[[ DATA RECORDS, beginning ]]
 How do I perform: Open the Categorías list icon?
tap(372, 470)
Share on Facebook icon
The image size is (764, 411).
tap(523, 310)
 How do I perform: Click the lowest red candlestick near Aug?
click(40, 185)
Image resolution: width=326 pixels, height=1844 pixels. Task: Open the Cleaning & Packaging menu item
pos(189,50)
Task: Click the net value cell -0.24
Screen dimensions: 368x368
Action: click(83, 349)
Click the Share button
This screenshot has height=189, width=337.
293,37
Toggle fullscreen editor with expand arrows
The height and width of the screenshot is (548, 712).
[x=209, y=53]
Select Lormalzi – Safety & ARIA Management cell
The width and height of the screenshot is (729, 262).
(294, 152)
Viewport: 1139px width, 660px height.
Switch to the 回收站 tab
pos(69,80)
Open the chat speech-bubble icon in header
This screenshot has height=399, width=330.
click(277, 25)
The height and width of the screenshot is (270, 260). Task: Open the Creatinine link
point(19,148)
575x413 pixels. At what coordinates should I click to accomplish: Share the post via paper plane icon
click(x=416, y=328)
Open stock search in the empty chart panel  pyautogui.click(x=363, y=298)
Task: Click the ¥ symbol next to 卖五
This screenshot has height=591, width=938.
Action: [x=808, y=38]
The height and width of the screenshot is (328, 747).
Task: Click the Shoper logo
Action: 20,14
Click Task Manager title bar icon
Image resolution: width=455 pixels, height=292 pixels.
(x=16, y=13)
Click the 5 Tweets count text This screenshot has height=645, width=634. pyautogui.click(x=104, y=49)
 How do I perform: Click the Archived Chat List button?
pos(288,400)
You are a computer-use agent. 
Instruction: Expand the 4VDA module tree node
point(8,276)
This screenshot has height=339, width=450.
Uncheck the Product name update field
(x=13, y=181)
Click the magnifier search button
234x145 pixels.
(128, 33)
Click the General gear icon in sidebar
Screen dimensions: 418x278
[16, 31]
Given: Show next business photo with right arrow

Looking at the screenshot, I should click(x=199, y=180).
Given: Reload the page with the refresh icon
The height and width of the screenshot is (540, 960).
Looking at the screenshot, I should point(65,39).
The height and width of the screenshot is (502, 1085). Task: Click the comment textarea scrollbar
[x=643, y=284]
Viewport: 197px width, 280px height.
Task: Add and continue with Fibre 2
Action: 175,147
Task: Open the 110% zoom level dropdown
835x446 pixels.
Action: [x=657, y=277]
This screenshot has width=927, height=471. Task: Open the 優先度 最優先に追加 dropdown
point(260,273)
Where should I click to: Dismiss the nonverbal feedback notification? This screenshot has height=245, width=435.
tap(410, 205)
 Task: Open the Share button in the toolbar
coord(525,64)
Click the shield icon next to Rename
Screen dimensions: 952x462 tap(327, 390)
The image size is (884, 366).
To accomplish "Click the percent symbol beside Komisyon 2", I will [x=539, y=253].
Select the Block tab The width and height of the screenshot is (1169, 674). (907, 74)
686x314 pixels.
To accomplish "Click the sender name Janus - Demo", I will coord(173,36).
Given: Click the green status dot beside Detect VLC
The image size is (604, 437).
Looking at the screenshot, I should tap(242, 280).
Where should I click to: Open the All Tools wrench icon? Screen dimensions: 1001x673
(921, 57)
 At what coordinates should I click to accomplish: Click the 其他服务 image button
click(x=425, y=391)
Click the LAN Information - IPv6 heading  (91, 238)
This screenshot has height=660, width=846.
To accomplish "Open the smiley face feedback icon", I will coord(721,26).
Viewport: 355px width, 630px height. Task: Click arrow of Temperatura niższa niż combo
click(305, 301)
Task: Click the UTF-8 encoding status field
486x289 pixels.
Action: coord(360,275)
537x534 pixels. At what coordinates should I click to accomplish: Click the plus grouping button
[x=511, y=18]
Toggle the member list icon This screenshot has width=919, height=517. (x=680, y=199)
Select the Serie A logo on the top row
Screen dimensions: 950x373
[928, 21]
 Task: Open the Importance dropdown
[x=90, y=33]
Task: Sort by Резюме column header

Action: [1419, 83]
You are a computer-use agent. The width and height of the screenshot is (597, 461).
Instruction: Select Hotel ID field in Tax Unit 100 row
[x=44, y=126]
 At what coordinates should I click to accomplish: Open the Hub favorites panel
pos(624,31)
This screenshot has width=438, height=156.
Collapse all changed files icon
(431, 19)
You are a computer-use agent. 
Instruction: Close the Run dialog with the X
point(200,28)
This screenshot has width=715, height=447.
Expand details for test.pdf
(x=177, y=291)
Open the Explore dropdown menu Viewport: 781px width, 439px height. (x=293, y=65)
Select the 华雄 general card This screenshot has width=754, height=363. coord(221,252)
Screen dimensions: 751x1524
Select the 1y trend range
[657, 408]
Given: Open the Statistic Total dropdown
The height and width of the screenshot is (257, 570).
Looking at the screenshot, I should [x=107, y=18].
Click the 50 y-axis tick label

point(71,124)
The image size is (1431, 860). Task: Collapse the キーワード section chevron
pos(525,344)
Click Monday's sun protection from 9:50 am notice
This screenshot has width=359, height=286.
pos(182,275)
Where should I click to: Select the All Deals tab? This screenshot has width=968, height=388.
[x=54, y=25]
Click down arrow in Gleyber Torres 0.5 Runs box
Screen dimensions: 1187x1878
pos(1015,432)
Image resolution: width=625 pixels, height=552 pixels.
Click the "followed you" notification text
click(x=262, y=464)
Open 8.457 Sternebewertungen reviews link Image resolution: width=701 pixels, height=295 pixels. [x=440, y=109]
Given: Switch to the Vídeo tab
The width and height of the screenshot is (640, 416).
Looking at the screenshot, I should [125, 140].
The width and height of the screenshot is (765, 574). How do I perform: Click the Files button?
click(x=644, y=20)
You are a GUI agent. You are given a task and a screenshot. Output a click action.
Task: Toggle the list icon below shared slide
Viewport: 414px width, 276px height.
[[ DATA RECORDS, end ]]
_AIM OF THE EXERCISE_
Copy the records out again word for word.

_ANSWER TO THE EXERCISE_
 How do I perform: Open the Categorías list icon?
tap(372, 470)
Share on Facebook icon
The image size is (764, 411).
tap(523, 310)
 How do I perform: Click the lowest red candlestick near Aug?
click(40, 185)
Image resolution: width=326 pixels, height=1844 pixels. Task: Open the Cleaning & Packaging menu item
pos(189,50)
Task: Click the net value cell -0.24
Screen dimensions: 368x368
Action: click(83, 349)
Click the Share button
This screenshot has height=189, width=337.
293,37
Toggle fullscreen editor with expand arrows
The height and width of the screenshot is (548, 712).
[x=209, y=53]
Select Lormalzi – Safety & ARIA Management cell
The width and height of the screenshot is (729, 262).
(294, 152)
Viewport: 1139px width, 660px height.
Switch to the 回收站 tab
pos(69,80)
Open the chat speech-bubble icon in header
This screenshot has height=399, width=330.
click(277, 25)
The height and width of the screenshot is (270, 260). Task: Open the Creatinine link
point(19,148)
575x413 pixels. At what coordinates should I click to accomplish: Share the post via paper plane icon
click(x=416, y=328)
Open stock search in the empty chart panel  pyautogui.click(x=363, y=298)
Task: Click the ¥ symbol next to 卖五
This screenshot has height=591, width=938.
Action: [x=808, y=38]
The height and width of the screenshot is (328, 747).
Task: Click the Shoper logo
Action: 20,14
Click Task Manager title bar icon
Image resolution: width=455 pixels, height=292 pixels.
(x=16, y=13)
Click the 5 Tweets count text This screenshot has height=645, width=634. pyautogui.click(x=104, y=49)
 How do I perform: Click the Archived Chat List button?
pos(288,400)
You are a computer-use agent. 
Instruction: Expand the 4VDA module tree node
point(8,276)
This screenshot has height=339, width=450.
Uncheck the Product name update field
(x=13, y=181)
Click the magnifier search button
234x145 pixels.
(128, 33)
Click the General gear icon in sidebar
Screen dimensions: 418x278
[16, 31]
Given: Show next business photo with right arrow

Looking at the screenshot, I should click(x=199, y=180).
Given: Reload the page with the refresh icon
The height and width of the screenshot is (540, 960).
Looking at the screenshot, I should point(65,39).
The height and width of the screenshot is (502, 1085). Task: Click the comment textarea scrollbar
[x=643, y=284]
Viewport: 197px width, 280px height.
Task: Add and continue with Fibre 2
Action: 175,147
Task: Open the 110% zoom level dropdown
835x446 pixels.
Action: [x=657, y=277]
This screenshot has width=927, height=471. Task: Open the 優先度 最優先に追加 dropdown
point(260,273)
Where should I click to: Dismiss the nonverbal feedback notification? This screenshot has height=245, width=435.
tap(410, 205)
 Task: Open the Share button in the toolbar
coord(525,64)
Click the shield icon next to Rename
Screen dimensions: 952x462 tap(327, 390)
The image size is (884, 366).
To accomplish "Click the percent symbol beside Komisyon 2", I will [x=539, y=253].
Select the Block tab The width and height of the screenshot is (1169, 674). (907, 74)
686x314 pixels.
To accomplish "Click the sender name Janus - Demo", I will coord(173,36).
Given: Click the green status dot beside Detect VLC
The image size is (604, 437).
Looking at the screenshot, I should tap(242, 280).
Where should I click to: Open the All Tools wrench icon? Screen dimensions: 1001x673
(921, 57)
 At what coordinates should I click to accomplish: Click the 其他服务 image button
click(x=425, y=391)
Click the LAN Information - IPv6 heading  (91, 238)
This screenshot has height=660, width=846.
To accomplish "Open the smiley face feedback icon", I will coord(721,26).
Viewport: 355px width, 630px height. Task: Click arrow of Temperatura niższa niż combo
click(305, 301)
Task: Click the UTF-8 encoding status field
486x289 pixels.
Action: coord(360,275)
537x534 pixels. At what coordinates should I click to accomplish: Click the plus grouping button
[x=511, y=18]
Toggle the member list icon This screenshot has width=919, height=517. (x=680, y=199)
Select the Serie A logo on the top row
Screen dimensions: 950x373
[928, 21]
 Task: Open the Importance dropdown
[x=90, y=33]
Task: Sort by Резюме column header

Action: [1419, 83]
You are a computer-use agent. The width and height of the screenshot is (597, 461).
Instruction: Select Hotel ID field in Tax Unit 100 row
[x=44, y=126]
 At what coordinates should I click to accomplish: Open the Hub favorites panel
pos(624,31)
This screenshot has width=438, height=156.
Collapse all changed files icon
(431, 19)
You are a computer-use agent. 
Instruction: Close the Run dialog with the X
point(200,28)
This screenshot has width=715, height=447.
Expand details for test.pdf
(x=177, y=291)
Open the Explore dropdown menu Viewport: 781px width, 439px height. (x=293, y=65)
Select the 华雄 general card This screenshot has width=754, height=363. coord(221,252)
Screen dimensions: 751x1524
Select the 1y trend range
[657, 408]
Given: Open the Statistic Total dropdown
The height and width of the screenshot is (257, 570).
Looking at the screenshot, I should [x=107, y=18].
Click the 50 y-axis tick label

point(71,124)
The image size is (1431, 860). Task: Collapse the キーワード section chevron
pos(525,344)
Click Monday's sun protection from 9:50 am notice
This screenshot has width=359, height=286.
pos(182,275)
Where should I click to: Select the All Deals tab? This screenshot has width=968, height=388.
[x=54, y=25]
Click down arrow in Gleyber Torres 0.5 Runs box
Screen dimensions: 1187x1878
pos(1015,432)
Image resolution: width=625 pixels, height=552 pixels.
Click the "followed you" notification text
click(x=262, y=464)
Open 8.457 Sternebewertungen reviews link Image resolution: width=701 pixels, height=295 pixels. [x=440, y=109]
Given: Switch to the Vídeo tab
The width and height of the screenshot is (640, 416).
Looking at the screenshot, I should [125, 140].
The width and height of the screenshot is (765, 574). How do I perform: Click the Files button?
click(x=644, y=20)
You are a GUI agent. You are given a task and a screenshot. Output a click action.
Task: Toggle the list icon below shared slide
Viewport: 414px width, 276px height.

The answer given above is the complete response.